I was wondering if you could please tell me where you found your living room sofa?
Thanks for everything!
Jamie
Karen: I love your dining room! Where did your buffet/credenza come from? Thanks in advance! Michelle
Hi Michelle - The buffet is from a store called Structube. They don't make it anymore, but they have a similar (smaller) one called Moby I believe. ~ karen!
Karen,
I'd love to know more about your white dining chairs!
Thanks!
Whitney
Whitney - I got them in Canada for $100 each from HomeSense which is the Canadian equivalent to HomeGoods. They're a copy of the iconic Panton S chair. If you google them there are tons of copies out there, all for around the same price. :) ~ karen!
Thank you for the response, Karen! Are they comfortable?
I love your blog! I just found it today, thanks to craftgawker, which is like my porn.
I have such a dream of doing what you did. Problem is:how to get it all out? I've been trying to declutter by selling things on EBay, which is great but extremely time consuming.
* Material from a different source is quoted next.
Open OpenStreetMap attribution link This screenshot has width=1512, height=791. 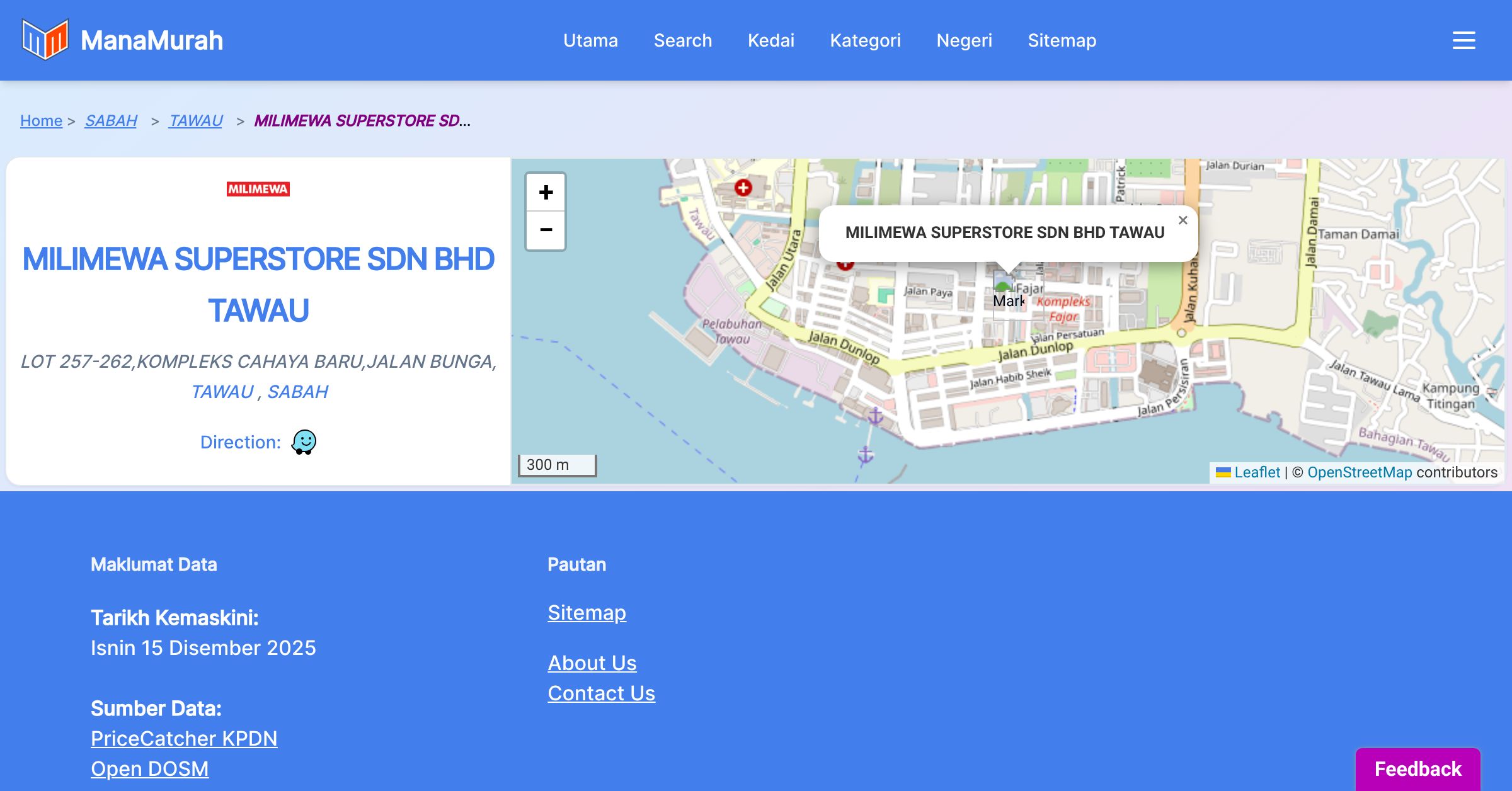1360,472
Any ideas? How did you sell all your things and make even close to enough money for all your gorgeous new things, if I may ask?
Thanks!!
HI Christine - Glad you found my site! I sold a lot of stuff to relatives believe it or not! I also sold a bunch of larger items at an antique booth I used to run. So that made things easy. However, many second hand stores take things on commission. My dining room suite I sold on Kijiji. It sold in 2 days! Kijiji and Craigslist are great tools for sellings locally and not having to worry about shipping. ~ karen!
OMG, I'm hearing you, nanna chick is OK if your 70+ and love cats but gee whiz, it's soo nice when you can say 'fair go' (yep, the Aussie is back!) and just decide to be an adult about your house.
Yes my parents were sick of the sight of me too..;)
Purging is so good for the soul! I need to do this....I am SUCH a hoarder! I cannot even imagine getting rid of EVERYTHING in my house....some stuff I really like.....I wish I could do that though...I wish I could, I wish I could!
You just needed a nice cleansing fire! I just found a 8' long, Chesterfild sofa from the 1860's, for free, on Craiglist. Um, it weighs about 250 pounds and my husband hated it BEFORE he had to move it into the house. And then I cried and felt old bc he said it belonged in a 'musty Astorian mansion' and then I wanted the whole house white with new formalahyde-soaked furniture that has neither mammal hair OR down anywhere in it, that the maid can lift with one arm to vaccuum under it. Did I mention it was red? and that everything in my house is pretty much inherited, bought off CL or otherwise saved from the landfill? You know what that makes my house? the landfill. Ugh. Thanks for the inspiration, there may be another spate of free stuff on CL and this time it will be leaving the house.